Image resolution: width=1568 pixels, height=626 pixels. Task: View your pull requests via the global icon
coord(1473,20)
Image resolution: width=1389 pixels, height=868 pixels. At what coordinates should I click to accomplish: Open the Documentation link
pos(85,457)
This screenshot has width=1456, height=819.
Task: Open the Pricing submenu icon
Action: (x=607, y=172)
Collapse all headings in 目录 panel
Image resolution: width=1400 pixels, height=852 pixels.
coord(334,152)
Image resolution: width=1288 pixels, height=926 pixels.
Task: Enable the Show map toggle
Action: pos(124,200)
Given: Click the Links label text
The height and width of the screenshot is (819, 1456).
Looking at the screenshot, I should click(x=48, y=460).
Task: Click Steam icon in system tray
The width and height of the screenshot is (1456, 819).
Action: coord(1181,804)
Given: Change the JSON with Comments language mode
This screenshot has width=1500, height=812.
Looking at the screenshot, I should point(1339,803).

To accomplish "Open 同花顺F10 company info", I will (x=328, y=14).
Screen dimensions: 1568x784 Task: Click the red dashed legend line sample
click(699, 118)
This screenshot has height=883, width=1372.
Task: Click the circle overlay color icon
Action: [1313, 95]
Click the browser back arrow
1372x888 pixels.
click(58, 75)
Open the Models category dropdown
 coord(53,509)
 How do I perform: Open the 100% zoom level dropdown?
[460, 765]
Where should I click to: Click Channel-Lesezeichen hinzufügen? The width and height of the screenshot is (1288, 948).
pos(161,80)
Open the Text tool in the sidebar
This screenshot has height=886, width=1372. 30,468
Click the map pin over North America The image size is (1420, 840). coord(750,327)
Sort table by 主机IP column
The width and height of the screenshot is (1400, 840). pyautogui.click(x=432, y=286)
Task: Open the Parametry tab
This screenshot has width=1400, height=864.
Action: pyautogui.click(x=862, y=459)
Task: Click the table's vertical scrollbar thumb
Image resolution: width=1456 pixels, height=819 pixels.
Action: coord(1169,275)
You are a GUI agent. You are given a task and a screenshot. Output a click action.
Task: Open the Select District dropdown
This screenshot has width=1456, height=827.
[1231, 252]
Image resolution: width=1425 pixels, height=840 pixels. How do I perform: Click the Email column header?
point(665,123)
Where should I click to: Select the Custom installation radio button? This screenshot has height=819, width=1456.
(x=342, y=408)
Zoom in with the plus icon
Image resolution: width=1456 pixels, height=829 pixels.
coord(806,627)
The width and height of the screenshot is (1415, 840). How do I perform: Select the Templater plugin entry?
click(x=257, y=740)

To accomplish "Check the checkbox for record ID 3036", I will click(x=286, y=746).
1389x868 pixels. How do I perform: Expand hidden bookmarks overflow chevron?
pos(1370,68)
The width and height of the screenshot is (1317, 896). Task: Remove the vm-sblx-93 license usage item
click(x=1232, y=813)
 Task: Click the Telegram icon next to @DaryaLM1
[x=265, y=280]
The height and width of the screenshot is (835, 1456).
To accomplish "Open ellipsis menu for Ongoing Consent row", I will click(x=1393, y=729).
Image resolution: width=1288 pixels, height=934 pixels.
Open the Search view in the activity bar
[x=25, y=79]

= = = = =

WHAT NEEDS TO BE DONE: Please find, in the entries above, every line where "with" occurs, and copy it.

TASK OUTPUT:
Given: Change the JSON with Comments language mode
Zoom in with the plus icon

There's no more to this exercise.